Task statement:
Please count the lines of the listing below in which "computer" occurs, and reply with the number only.

*** Task inputs ***

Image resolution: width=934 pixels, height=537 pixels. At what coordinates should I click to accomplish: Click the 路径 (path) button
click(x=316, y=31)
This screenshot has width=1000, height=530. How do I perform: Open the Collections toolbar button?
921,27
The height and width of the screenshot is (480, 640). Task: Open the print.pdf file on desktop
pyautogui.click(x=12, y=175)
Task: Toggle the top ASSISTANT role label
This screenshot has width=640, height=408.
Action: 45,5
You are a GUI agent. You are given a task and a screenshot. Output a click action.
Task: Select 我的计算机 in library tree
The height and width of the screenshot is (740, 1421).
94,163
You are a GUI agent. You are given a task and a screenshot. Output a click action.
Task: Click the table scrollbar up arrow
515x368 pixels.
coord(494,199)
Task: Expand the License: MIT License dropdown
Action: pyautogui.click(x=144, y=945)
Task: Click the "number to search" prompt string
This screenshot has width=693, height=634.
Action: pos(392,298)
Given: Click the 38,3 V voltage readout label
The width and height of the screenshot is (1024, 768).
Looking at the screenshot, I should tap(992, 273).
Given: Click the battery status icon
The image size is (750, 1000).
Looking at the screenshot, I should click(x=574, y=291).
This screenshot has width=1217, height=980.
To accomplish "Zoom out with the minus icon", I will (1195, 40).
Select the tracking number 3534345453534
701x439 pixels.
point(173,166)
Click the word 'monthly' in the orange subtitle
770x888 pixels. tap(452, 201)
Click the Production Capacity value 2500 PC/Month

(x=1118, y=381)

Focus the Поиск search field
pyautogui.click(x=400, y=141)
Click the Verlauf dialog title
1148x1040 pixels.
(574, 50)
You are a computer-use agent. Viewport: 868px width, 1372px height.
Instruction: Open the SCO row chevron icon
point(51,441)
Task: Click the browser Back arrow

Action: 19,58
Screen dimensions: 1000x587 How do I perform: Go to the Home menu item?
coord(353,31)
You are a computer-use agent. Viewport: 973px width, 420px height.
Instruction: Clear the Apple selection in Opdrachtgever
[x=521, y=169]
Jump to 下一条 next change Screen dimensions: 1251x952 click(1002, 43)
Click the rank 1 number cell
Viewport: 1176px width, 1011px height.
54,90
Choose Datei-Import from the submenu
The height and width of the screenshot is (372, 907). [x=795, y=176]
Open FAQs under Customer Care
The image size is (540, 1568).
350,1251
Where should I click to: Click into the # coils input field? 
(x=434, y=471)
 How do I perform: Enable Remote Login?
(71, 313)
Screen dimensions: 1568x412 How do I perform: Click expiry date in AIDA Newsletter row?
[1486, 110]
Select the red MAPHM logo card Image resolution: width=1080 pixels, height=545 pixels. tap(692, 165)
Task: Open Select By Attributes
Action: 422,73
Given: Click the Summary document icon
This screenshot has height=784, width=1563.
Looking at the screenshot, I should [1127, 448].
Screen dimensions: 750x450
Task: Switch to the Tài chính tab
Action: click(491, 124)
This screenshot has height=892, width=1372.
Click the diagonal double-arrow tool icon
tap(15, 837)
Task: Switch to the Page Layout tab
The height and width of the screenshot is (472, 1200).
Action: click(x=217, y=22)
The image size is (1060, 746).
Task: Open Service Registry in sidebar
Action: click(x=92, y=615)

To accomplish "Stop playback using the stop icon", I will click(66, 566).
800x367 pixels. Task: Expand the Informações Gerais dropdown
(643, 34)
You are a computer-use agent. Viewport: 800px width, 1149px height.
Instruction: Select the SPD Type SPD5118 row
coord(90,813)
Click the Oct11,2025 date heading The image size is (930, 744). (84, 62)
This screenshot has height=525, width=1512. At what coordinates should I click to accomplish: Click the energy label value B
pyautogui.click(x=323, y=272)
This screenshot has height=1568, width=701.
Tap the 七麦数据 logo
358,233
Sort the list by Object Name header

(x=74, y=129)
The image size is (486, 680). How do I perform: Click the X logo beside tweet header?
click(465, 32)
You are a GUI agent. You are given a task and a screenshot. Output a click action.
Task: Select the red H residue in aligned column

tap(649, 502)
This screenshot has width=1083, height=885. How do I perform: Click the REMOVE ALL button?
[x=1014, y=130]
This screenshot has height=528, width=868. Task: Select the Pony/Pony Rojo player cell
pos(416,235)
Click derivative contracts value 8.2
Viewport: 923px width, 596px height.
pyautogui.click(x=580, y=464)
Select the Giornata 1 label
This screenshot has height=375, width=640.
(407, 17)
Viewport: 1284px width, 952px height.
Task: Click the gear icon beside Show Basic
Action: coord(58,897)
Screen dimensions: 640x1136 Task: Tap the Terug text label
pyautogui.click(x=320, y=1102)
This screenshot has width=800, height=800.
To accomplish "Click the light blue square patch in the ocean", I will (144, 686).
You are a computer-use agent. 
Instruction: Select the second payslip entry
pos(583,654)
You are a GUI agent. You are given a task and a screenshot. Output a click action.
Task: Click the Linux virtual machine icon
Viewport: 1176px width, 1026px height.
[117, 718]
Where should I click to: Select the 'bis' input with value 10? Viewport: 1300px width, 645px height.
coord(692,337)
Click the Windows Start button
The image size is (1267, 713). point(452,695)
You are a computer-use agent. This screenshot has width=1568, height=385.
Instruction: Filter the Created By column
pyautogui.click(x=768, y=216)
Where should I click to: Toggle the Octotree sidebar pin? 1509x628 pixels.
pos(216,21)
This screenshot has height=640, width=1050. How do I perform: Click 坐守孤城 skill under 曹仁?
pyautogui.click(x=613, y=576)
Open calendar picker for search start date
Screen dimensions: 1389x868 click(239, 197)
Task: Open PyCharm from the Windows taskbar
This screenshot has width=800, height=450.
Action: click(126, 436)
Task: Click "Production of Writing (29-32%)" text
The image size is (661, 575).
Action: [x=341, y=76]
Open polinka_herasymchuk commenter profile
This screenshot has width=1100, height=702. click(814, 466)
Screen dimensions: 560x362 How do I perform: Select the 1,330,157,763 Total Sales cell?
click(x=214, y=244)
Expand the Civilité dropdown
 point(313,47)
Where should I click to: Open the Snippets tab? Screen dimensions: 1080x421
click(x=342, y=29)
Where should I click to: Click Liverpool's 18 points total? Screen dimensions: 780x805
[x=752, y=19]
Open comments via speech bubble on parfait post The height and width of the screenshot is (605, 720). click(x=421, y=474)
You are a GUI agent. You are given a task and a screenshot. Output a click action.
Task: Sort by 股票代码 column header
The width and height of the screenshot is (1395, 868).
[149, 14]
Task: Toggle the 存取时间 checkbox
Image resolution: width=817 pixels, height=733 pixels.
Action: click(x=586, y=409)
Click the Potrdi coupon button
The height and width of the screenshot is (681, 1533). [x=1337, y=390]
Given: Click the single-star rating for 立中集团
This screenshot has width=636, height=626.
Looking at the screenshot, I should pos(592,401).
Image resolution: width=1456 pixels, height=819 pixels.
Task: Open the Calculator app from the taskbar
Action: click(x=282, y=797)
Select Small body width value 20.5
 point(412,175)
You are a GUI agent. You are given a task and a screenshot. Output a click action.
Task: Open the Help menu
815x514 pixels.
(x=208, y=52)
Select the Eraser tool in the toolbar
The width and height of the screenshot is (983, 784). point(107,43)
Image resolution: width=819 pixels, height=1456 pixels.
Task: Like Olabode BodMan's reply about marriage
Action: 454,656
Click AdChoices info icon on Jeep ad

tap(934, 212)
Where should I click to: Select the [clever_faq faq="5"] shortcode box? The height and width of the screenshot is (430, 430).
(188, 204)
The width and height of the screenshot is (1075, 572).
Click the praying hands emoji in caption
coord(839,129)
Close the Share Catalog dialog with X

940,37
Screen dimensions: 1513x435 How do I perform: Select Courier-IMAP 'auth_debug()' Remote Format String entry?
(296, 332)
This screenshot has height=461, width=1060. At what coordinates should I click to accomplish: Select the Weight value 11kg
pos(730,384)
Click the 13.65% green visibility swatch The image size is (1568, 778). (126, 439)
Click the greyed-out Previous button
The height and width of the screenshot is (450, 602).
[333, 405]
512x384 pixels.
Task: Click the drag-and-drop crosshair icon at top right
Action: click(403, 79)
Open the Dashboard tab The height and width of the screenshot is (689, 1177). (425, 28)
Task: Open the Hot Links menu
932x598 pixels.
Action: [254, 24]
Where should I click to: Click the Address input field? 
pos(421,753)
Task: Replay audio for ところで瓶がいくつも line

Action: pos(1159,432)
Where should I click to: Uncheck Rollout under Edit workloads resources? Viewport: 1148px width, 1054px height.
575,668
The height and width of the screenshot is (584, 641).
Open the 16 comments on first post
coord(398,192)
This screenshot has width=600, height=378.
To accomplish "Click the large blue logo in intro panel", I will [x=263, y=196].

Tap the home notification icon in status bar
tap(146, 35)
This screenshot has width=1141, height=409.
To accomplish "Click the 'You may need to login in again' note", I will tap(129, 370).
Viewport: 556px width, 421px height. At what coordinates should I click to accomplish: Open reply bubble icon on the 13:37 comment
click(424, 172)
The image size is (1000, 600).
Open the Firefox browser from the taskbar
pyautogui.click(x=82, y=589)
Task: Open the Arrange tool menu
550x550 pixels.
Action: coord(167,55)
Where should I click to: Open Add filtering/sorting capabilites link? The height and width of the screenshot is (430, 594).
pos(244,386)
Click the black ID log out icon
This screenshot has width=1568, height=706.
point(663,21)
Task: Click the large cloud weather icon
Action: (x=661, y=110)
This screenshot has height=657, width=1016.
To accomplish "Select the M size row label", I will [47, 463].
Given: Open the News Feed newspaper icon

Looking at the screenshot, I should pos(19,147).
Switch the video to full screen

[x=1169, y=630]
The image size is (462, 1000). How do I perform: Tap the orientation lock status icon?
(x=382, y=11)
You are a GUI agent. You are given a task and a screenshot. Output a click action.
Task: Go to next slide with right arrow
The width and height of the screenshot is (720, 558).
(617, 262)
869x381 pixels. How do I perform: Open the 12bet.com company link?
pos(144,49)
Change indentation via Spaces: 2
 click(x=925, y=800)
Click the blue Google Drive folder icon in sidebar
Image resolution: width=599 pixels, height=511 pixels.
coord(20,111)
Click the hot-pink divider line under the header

*** End of Task inputs ***

Expected output:
5